A little over a week ago, a contract opportunity came out from a government agency. For a whole host of reasons, we didn't think we had much of a shot (short response time, some ultra-specific requirements, experienced competition, etc). Nonetheless, we did our due diligence, and we contacted probably 20 to 30 consultants. Of that, only three thought they would meet all the criteria for which our client was asking. And even then, one of them removed himself from contention just a few hours later.
So, I was down to two. Both were experienced, solid candidates, with whom we had previously worked. Eventually, we settled on one candidate to represent. We'd been given a handful of days to generate a proposal and time was slowly fading away on us.
Even our candidate had the same reservations about the viability of this opportunity. Nonetheless, like us, he decided to take a shot.

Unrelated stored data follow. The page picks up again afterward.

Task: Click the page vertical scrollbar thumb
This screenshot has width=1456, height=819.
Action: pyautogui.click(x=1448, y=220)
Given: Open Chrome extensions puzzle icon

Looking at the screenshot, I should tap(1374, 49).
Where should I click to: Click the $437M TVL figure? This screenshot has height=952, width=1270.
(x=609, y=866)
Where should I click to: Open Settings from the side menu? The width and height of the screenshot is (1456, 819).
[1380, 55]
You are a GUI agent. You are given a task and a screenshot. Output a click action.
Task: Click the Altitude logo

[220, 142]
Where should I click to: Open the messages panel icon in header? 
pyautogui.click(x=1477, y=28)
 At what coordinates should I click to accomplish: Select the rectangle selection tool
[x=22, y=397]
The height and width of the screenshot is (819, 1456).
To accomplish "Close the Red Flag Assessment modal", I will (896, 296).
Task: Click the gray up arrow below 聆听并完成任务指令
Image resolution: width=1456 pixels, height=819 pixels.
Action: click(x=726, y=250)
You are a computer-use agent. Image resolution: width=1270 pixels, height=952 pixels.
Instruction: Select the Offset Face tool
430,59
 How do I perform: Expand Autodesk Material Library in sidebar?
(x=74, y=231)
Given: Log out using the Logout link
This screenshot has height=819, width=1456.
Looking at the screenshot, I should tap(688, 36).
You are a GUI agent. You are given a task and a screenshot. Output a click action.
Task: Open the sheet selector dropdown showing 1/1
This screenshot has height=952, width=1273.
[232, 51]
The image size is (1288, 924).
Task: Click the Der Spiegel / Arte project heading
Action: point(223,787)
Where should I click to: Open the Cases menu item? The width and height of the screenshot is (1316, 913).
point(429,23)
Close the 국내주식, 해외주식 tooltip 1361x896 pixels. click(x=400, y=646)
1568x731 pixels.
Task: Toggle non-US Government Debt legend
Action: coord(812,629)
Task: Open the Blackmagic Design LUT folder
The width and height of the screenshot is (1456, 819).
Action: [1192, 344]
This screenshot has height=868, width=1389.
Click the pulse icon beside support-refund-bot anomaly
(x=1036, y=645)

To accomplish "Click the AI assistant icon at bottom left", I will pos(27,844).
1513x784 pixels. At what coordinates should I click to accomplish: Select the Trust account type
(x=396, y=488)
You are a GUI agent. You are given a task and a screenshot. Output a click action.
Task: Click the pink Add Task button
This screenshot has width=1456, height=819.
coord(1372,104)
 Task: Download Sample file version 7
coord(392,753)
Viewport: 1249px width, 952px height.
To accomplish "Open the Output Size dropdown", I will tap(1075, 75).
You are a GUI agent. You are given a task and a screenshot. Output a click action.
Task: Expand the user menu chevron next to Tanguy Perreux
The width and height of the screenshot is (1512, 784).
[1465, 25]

I knew - knew - that we weren't going to get this. I also knew that our candidate could do the job and could meet all the requirements. There was no internal conflict; these thoughts were completely reconcilable. Unfortunately, the reconciliation was obvious. The optimism could not win out.
The IT consulting market in Ottawa has been pretty dead for the past year. We have seen fewer and fewer opportunities, and more and more consultants desperate for work. Prices for consultants dropped rapidly, with senior consultants taking rates that intermediate consultants may have balked at in 2008. Firms are slashing mark ups; no more is the much sought after 18% to 20% margin realistic. Competition brought on by a buyer's market has brought everyone's expectations to Death Valley-like levels. Optimism is in short supply.
Had the market been better, optimism would have been an abundant commodity. The most public of public goods, it would have been for all and for as much as anyone desired.
Time ran out on me for this proposal. I worked with our candidate. We covered all the requirements and ensured that he was satisfactory. We began building and formatting the proposal. But time was scarce. We'd been given so little time to respond that any snags were giant setbacks. We approached the deadline and there was much more that I wanted to do to make the proposal perfect. Don't get me wrong, it was fine; it was satisfactory. I wanted it to be perfect. (Did I mention the state of the market?)
Had the market been better, we'd have had no worry about this opportunity. Upon seeing all the challenges and disincentives to respond, we would have disregarded this request, instead working on requests from other clients - requests that seemed viable.
Had the market been better, we never would have won this contract. Score one for the contrarian case for optimism.